Die Richter gehen verdeckt vor. Bei ihrer Einsetzung durch Trump Ende 2020 hatte die katholische Fundamentalistin Amy Coney Barrett vor dem Senat die Abtreibung verteidigt. Eine glatte Lüge. Richter Alito, ein bekennender Rassist, hatte schon in den 1980er Jahren eine verdeckte Strategie zum Angriff auf Frauenrechte und Abtreibung entworfen. Wie weit das Trio um Thomas noch gehen wird, ist jetzt das brennende Thema in Bürgerrechtsgruppen und Gewerkschaften. Sie vermuten, das oberste Gericht habe Grundrechte wie die Organisationsfreiheit im Visier. Als Vorhut einer Offensive gegen die Demokratie, die zuerst auf dem Körper der Frauen ausgetragen wird.

Immerhin hat der Richterspruch jetzt die demokratischen Kräfte in der ganzen Welt geweckt.
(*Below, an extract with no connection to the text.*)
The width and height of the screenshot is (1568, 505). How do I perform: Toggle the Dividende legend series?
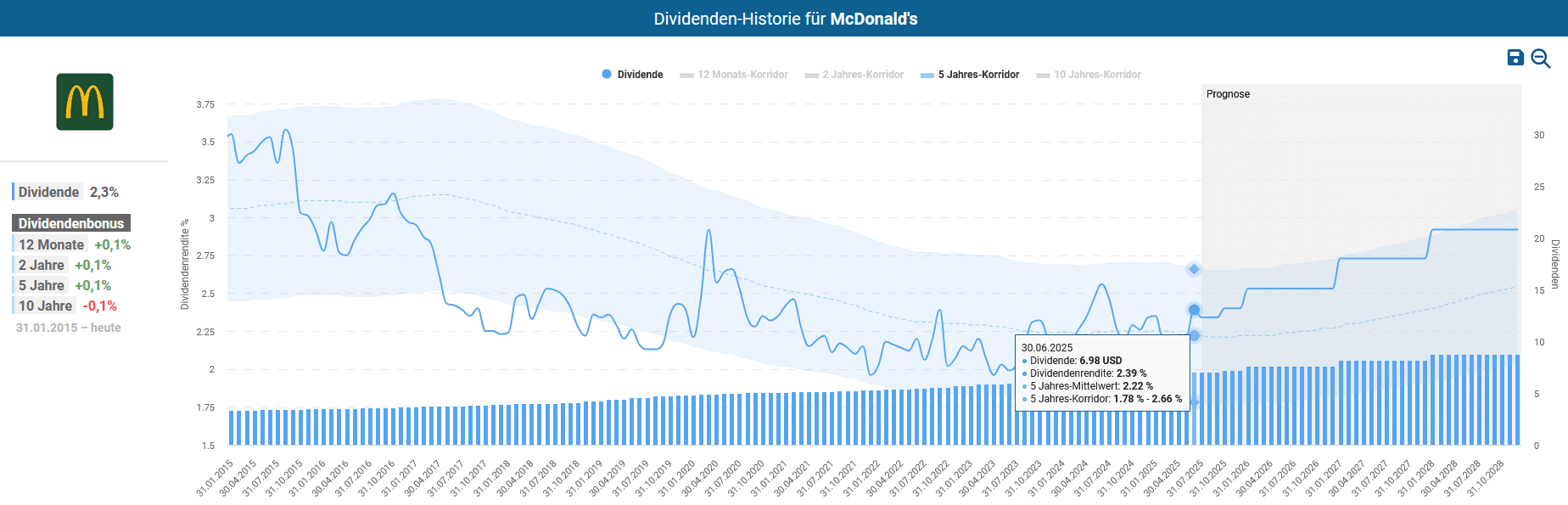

Frauenbewegte erkennen, dass keines der hart erkämpften Rechte in Stein gemeisselt ist. Nirgendwo. So will die französische Linkskoalition Nupes nun die Abtreibung in die Verfassung schreiben – Präsident Macron hatte das 2018 noch abgeschmettert. Und in Deutschland hat der Bundestag einen abtreibungsfeindlichen Paragraphen aufgehoben (siehe unten).